WHAT IS NEEDED: Of the entries below, repeat exactly only those lines from the one containing "Where should I" through the last line, with pictures omitted.

EXERCISE INPUTS:
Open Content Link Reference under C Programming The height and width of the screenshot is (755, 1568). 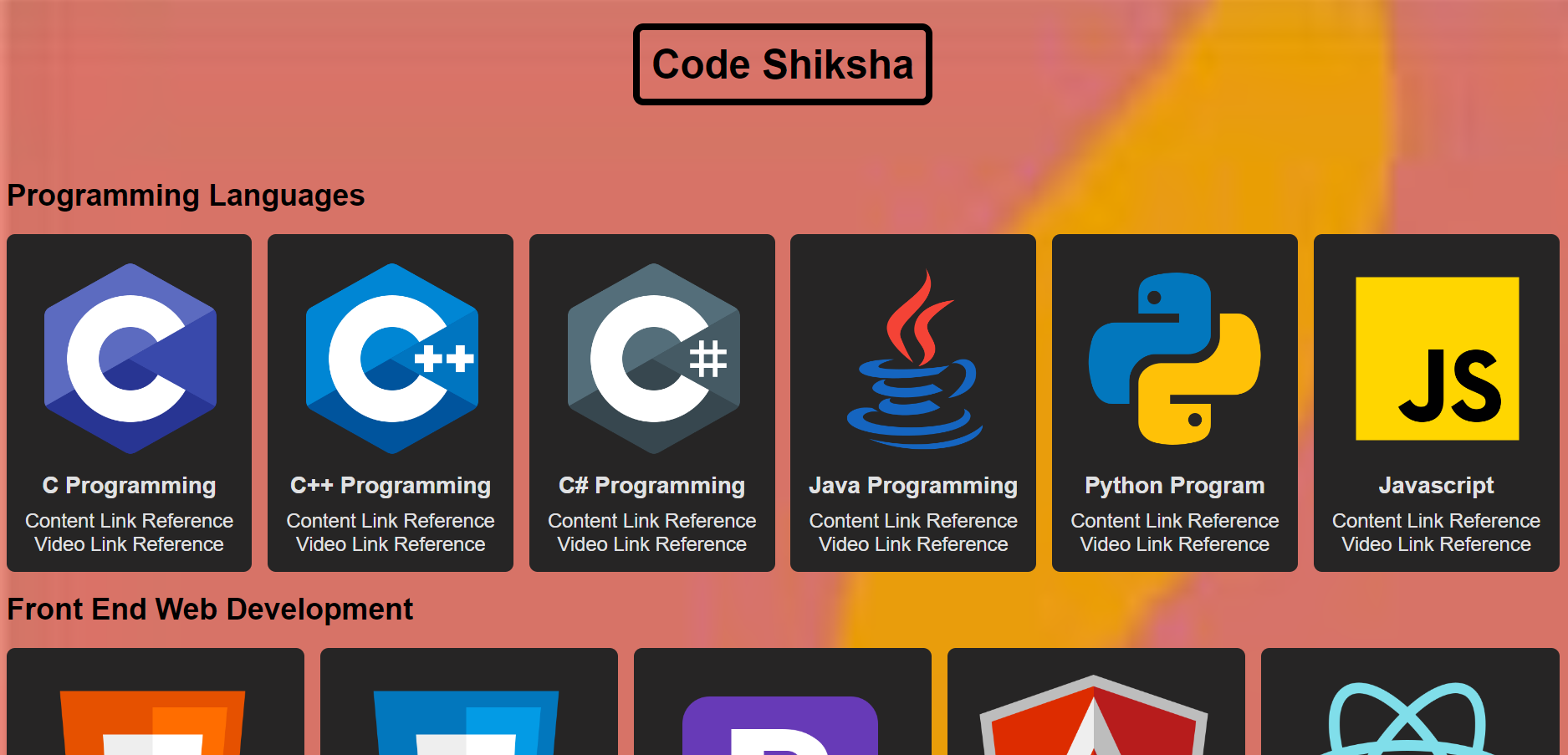[129, 520]
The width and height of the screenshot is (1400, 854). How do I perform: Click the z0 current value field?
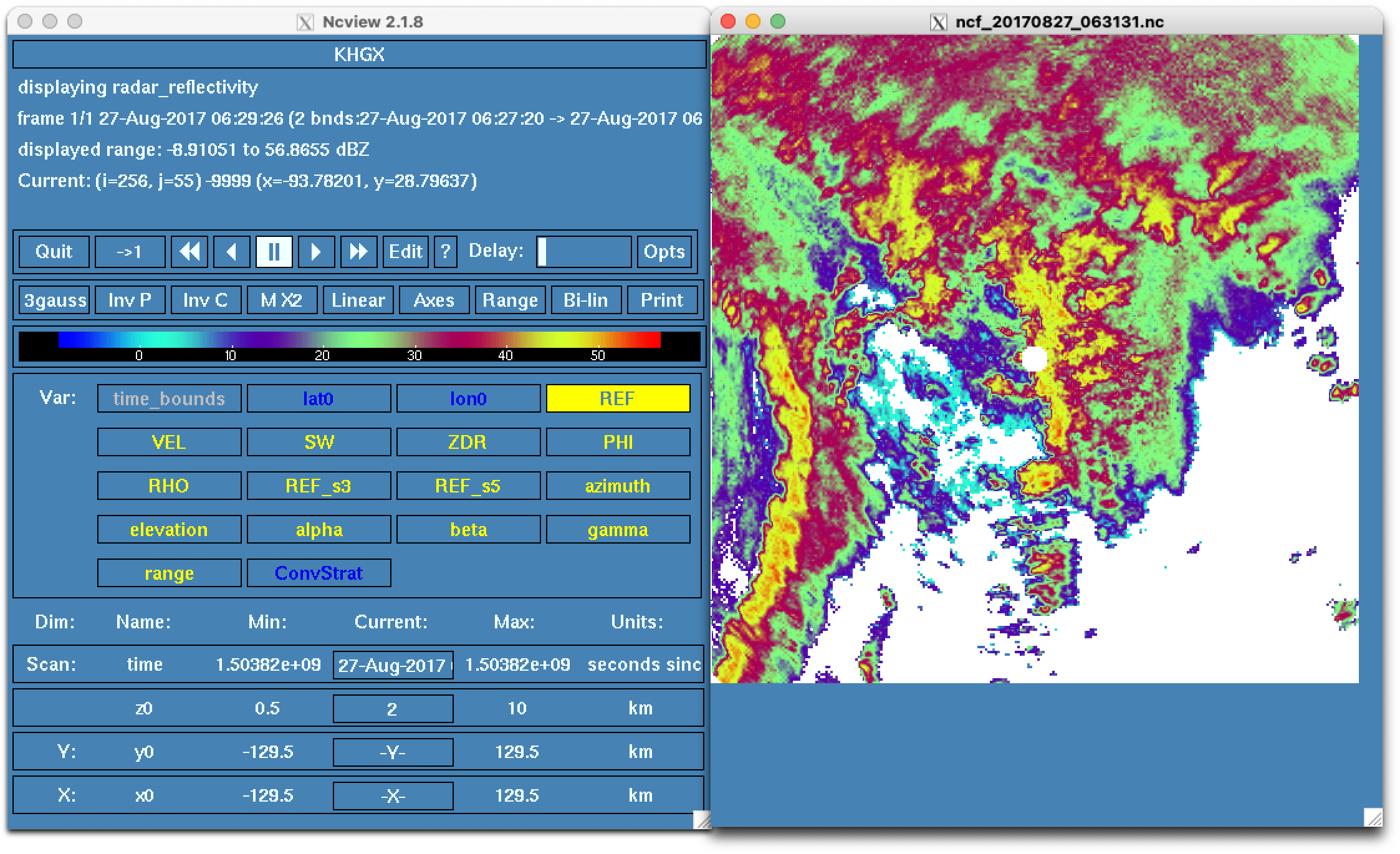[x=393, y=709]
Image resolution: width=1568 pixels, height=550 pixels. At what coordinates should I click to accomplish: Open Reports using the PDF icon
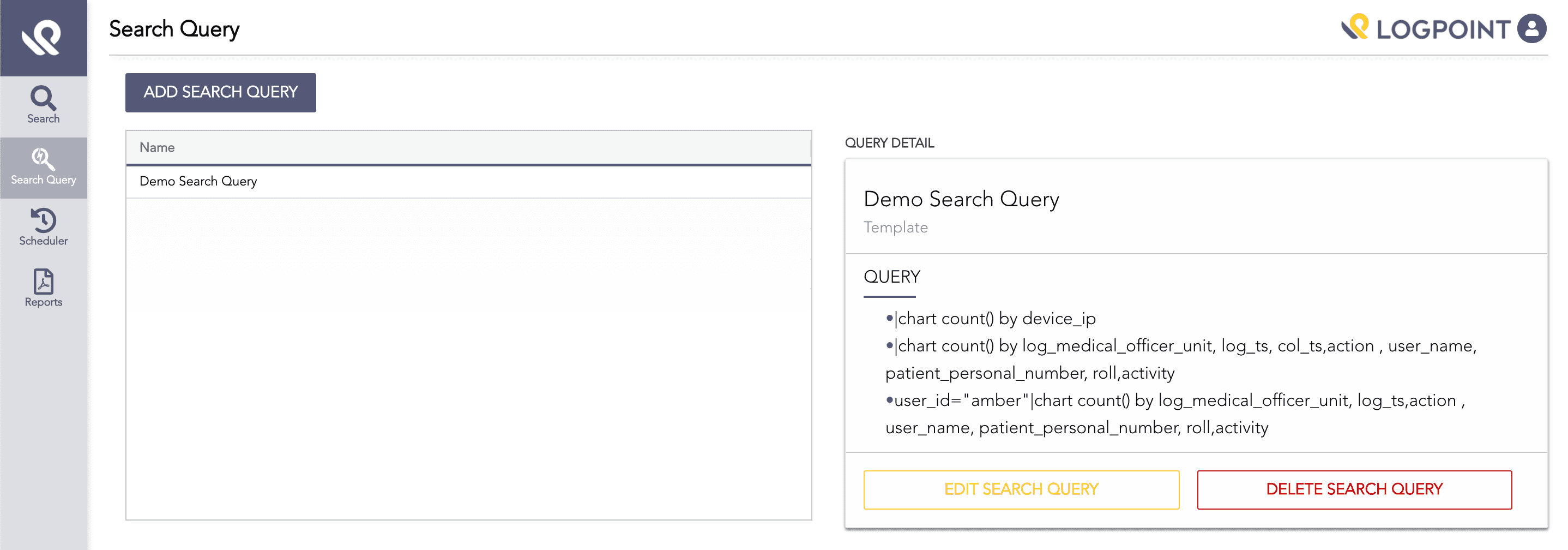click(x=43, y=286)
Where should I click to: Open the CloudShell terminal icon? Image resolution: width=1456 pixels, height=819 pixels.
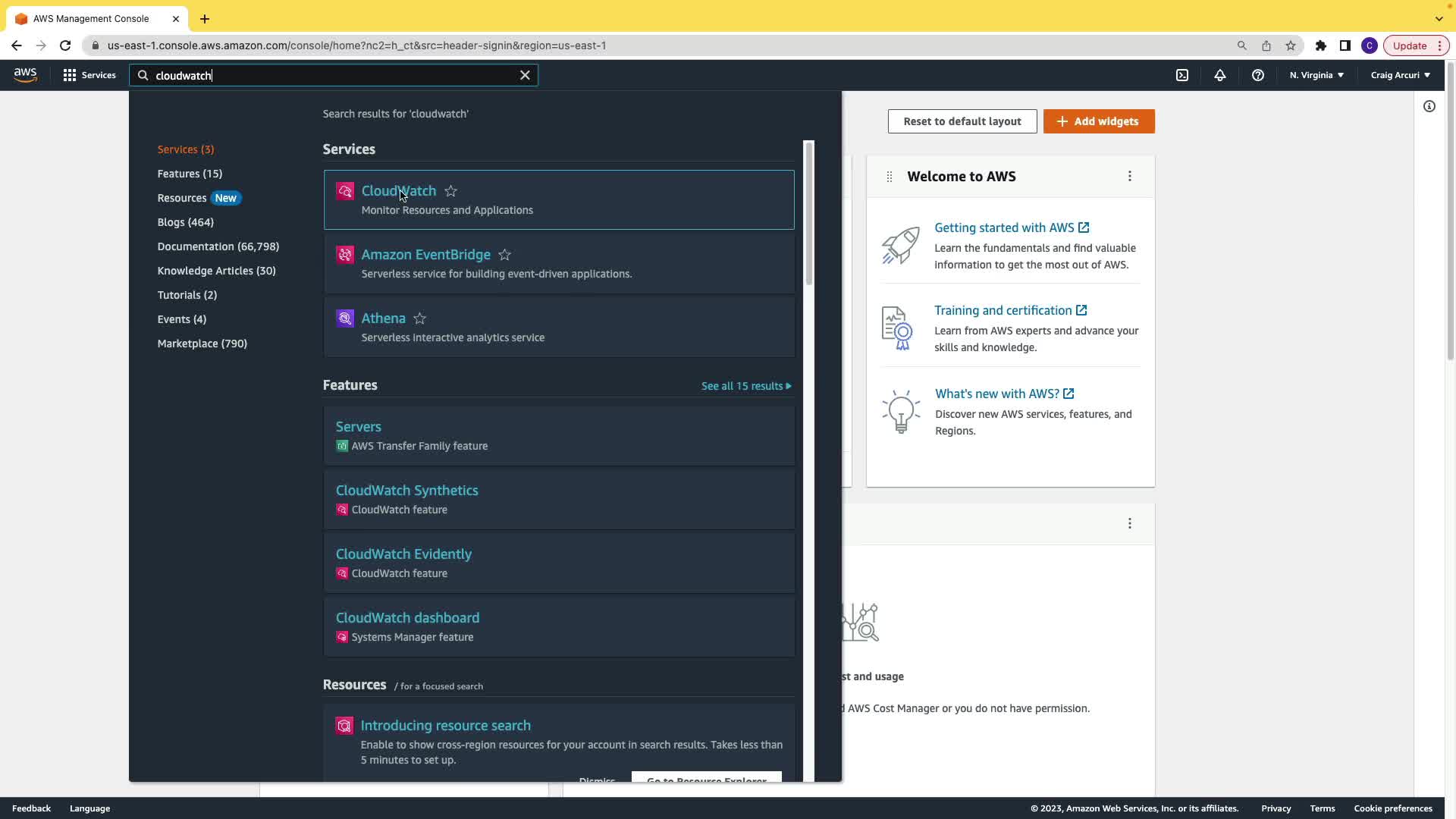point(1182,75)
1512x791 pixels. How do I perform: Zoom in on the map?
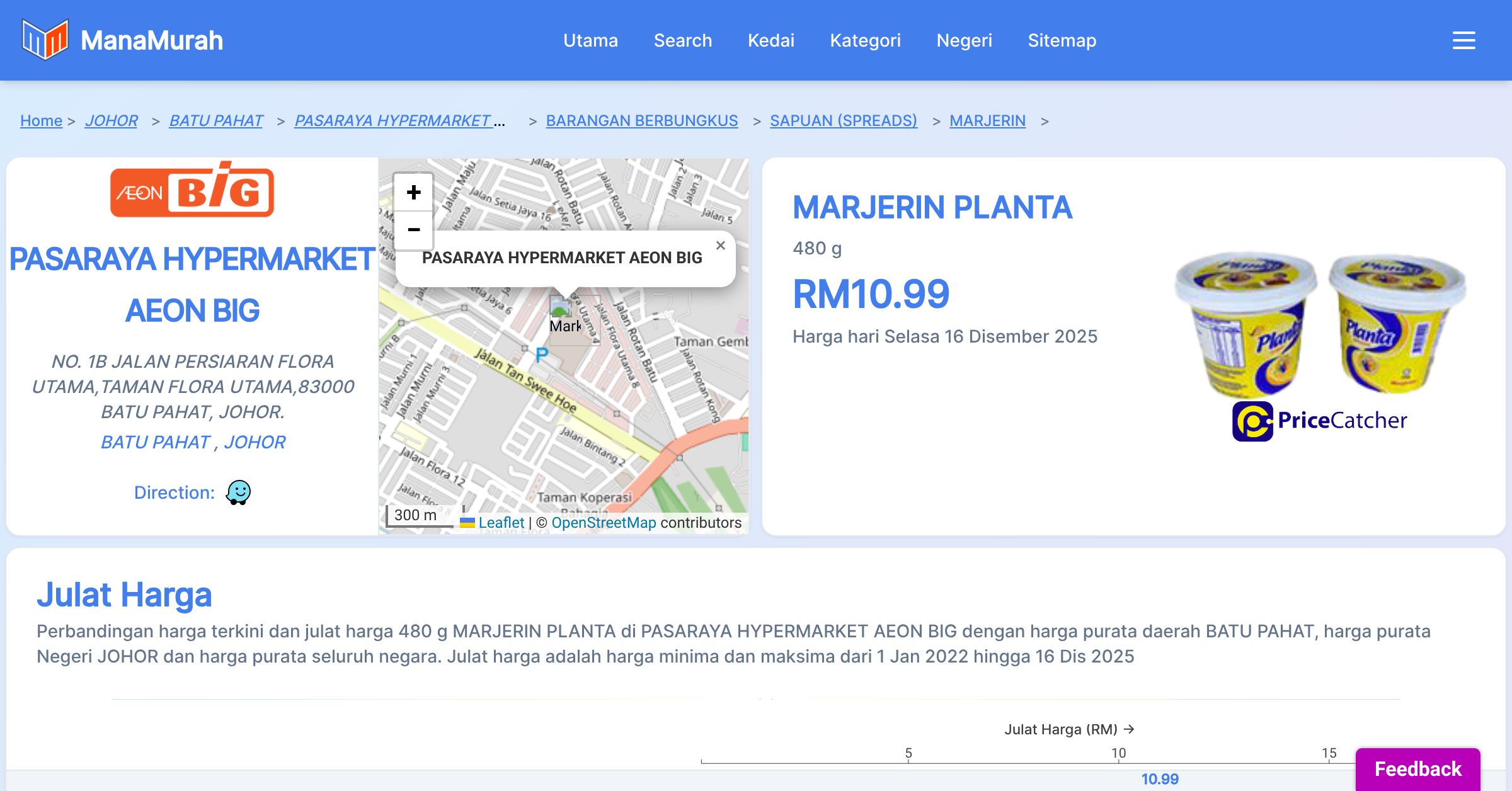click(413, 193)
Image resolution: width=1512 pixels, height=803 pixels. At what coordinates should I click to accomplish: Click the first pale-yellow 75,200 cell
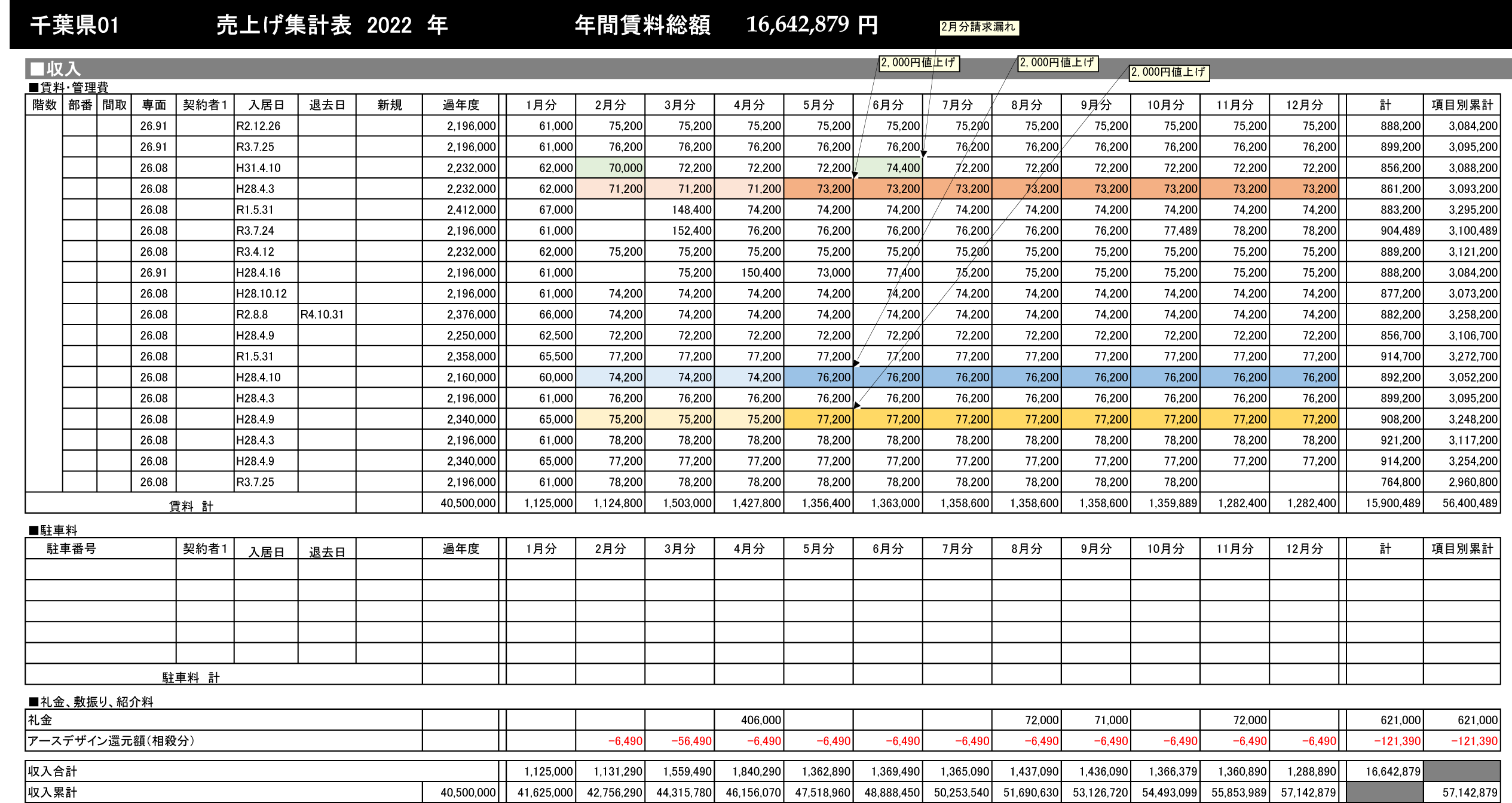click(x=610, y=419)
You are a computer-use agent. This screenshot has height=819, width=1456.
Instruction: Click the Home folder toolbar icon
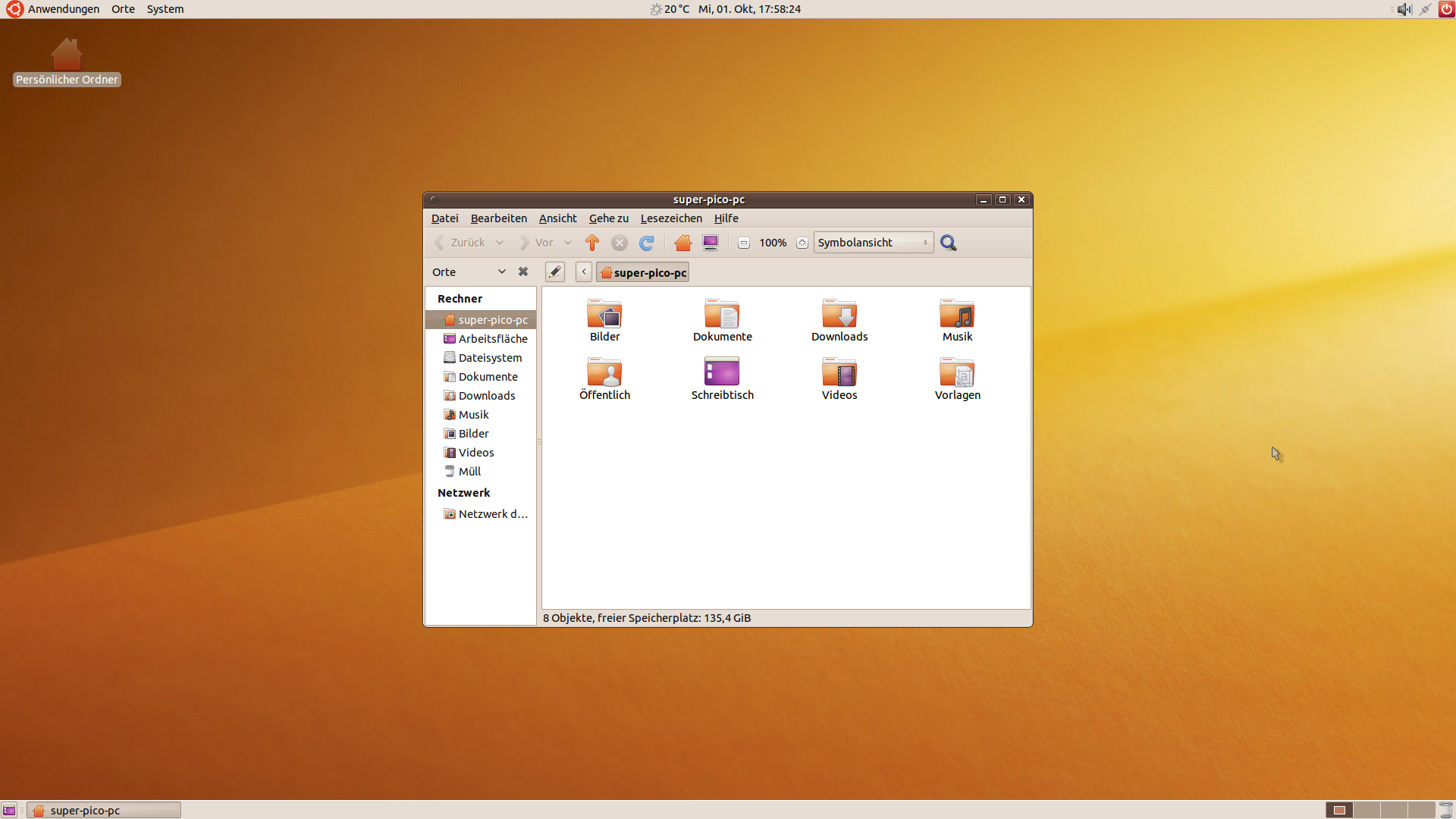(x=682, y=243)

FINISHED EXERCISE:
Where should I click to: Open the CloudShell terminal icon? Image resolution: width=1456 pixels, height=819 pixels.
point(1182,75)
1512x791 pixels. How do I perform: Zoom in on the map?
click(413, 193)
Image resolution: width=1512 pixels, height=803 pixels. At what coordinates should I click to accomplish: Click the first pale-yellow 75,200 cell
click(x=610, y=419)
You are a computer-use agent. This screenshot has height=819, width=1456.
Instruction: Click the Home folder toolbar icon
(x=682, y=243)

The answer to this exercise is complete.